On November 20, 1957, the plaintiff, J. E. Jorgensen, commenced this suit to foreclose a mortgage given by the defendants to secure payment of a promissory note. On the same day the defendants filed their answer and tendered into court the sum of $11,292.97 covering the balance then due on the note, including principal, interest and costs. Defendants prayed that plaintiff take nothing further by his suit except for such additional amount as the court should deem reasonable as his attorneys’ fees.

Before the complaint was filed the attorneys for the parties, after corresponding and conferring with one another, had virtually completed arrangements for the payment of plaintiff’s mortgage but were unable to agree as to the amount of attorneys’ fees to be paid by defendants. Because of the inability of the parties to agree on that issue, the complaint was filed. The only issue for trial was the amount of attorneys’ fees to be allowed plaintiff. The court heard the evidence offered by the parties and allowed a fee of $400. Plaintiff appeals from that portion of the decree fixing Ms attorneys’ fees.

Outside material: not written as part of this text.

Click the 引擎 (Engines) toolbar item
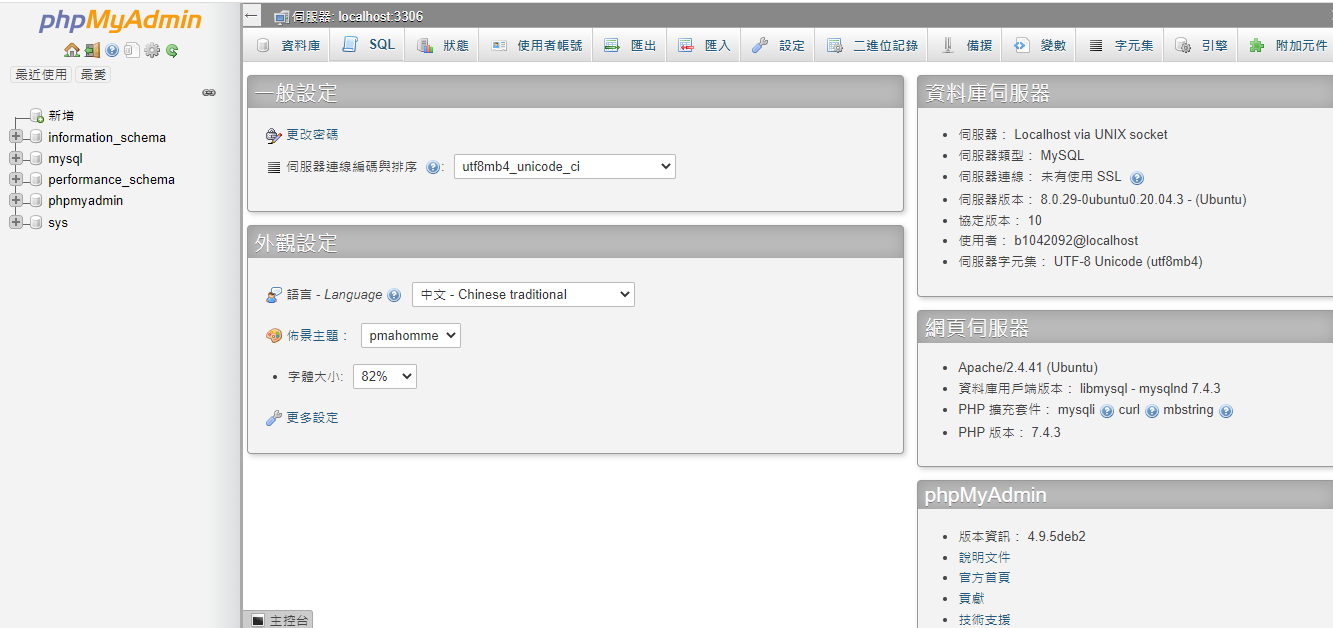The image size is (1333, 628). tap(1201, 44)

In a suit to foreclose a mortgage where the note or mortgage provides for the payment of a reasonable attorney fee, the amount to be allowed is within the sound discretion of a court of equity. Lockhart v. Ferrey, 59 Or 179, 186, 115 P 431; Stephens v. Oregon Nut & Fruit Co., 79 Or 618, 621, 154 P 577, 154 P 578; Graves et al. v. Burch, 26 Wyoming 192, 181 P 354, 5 ALR 1216; and 37 Am Jur, Mortgages § 601, p 82. We have carefully reviewed the record in this case and believe the decree should be affirmed and it is so ordered. Neither party shall recover costs in this court.